[SELECTION LIVRE 2/3] La présidente du Mouvement associatif, qui est aussi docteure en sociologie, analyse dans un essai les modes de mobilisation des jeunes pour mieux interroger notre projet démocratique et l'Economie sociale et solidaire de demain.
"Collectiviser" les causes
Comment les jeunes se mobilisent face aux crises (éd. Les Petits matins, nov. 2023) est autant un appel à considérer la jeunesse d'aujourd'hui qui sera aux manettes demain, qu’un plaidoyer pour le renforcement de notre démocratie (et l'ESS y a un rôle selon Claire Thoury).
L'ouvrage apporte en premier lieu une photographie éclairante sur les façons d'être et de faire chez les jeunes qui s'engagent. Des jeunes qui, potentiellement, les animateurs et dirigeants du monde associatif de demain. Leur engagement est plus global que précédemment (l'écologie est le plus souvent au centre, mais reliée à un ou plusieurs enjeux de justice sociale ou d'égalité). Plus radical aussi au sens où il est marqué par l'urgence du résultat attendu. Et cet engagement préfère se concentrer sur l'action concrète, plutôt que dans l’implication dans un mouvement, une "famille" où l'on pourrait grandir et évoluer.
Cette « individualisation » de l’engagement n’est pas un détail car cette affirmation résonne avec la difficulté des mouvements associatifs et fédération de renouveler leur gouvernance.
Puissance et pouvoir
Autre élément saillant : les jeunes interrogés par Claire Thoury semblent se détourner de l'engagement politique, considérant que s'engager pour des causes est déjà politique et donc suffisant. L'occasion, pour celle qui est aussi membre du Conseil économique social et environnemental, de rappeler que la puissance d'un mouvement collectif ou d’un corps intermédiaire, n'est pas identique au pouvoir de décider dont dispose le politique.
Plaidoyer pour une démocratie complète
A partir de ces constats, Claire Thoury envisage la manière dont notre démocratie pourrait évoluer pour se renforcer.
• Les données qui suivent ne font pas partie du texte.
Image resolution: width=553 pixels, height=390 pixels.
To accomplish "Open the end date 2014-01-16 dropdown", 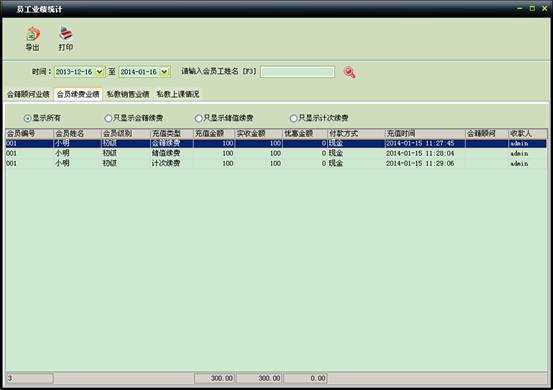I will click(164, 72).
Elle défend la démocratie représentative qui est le socle de la décision partagée, tout en insistant sur une reconfiguration de cette dernière avec les sphères complémentaires de la prise de décision. L’autrice en voit deux. Les corps intermédiaires qu’elle souhaite voir « réenchantés » et les espaces de concertation citoyenne, avec, par exemple les Convention citoyenne qui ont a trouver leur place dans la chaine.
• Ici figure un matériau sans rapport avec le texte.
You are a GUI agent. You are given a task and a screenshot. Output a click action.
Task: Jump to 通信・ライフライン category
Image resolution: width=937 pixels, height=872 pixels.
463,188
Cette reconfiguration tourne autour de plusieurs piliers : tenir compte « plus sérieusement des attentes de cette génération d’engagés pour ne pas passer à côté de quelque chose de structurant », accepter le partage du pouvoir avec cette génération, mieux articuler les causes sociales et écologiques pour fabriquer un récit qui engage justement. Un travail que Claire Thoury identifie déjà dans ce qui est réalisé par le Pacte du pouvoir de vivre qui associe depuis 2019 la société civile organisée (réseaux syndicaux, associatifs, sociaux et environnementaux... Autrement dit des corps intermédiaires) ou encore par ESS France qui construit, des propositions politiques pour défendre une ambition sociétale partagée.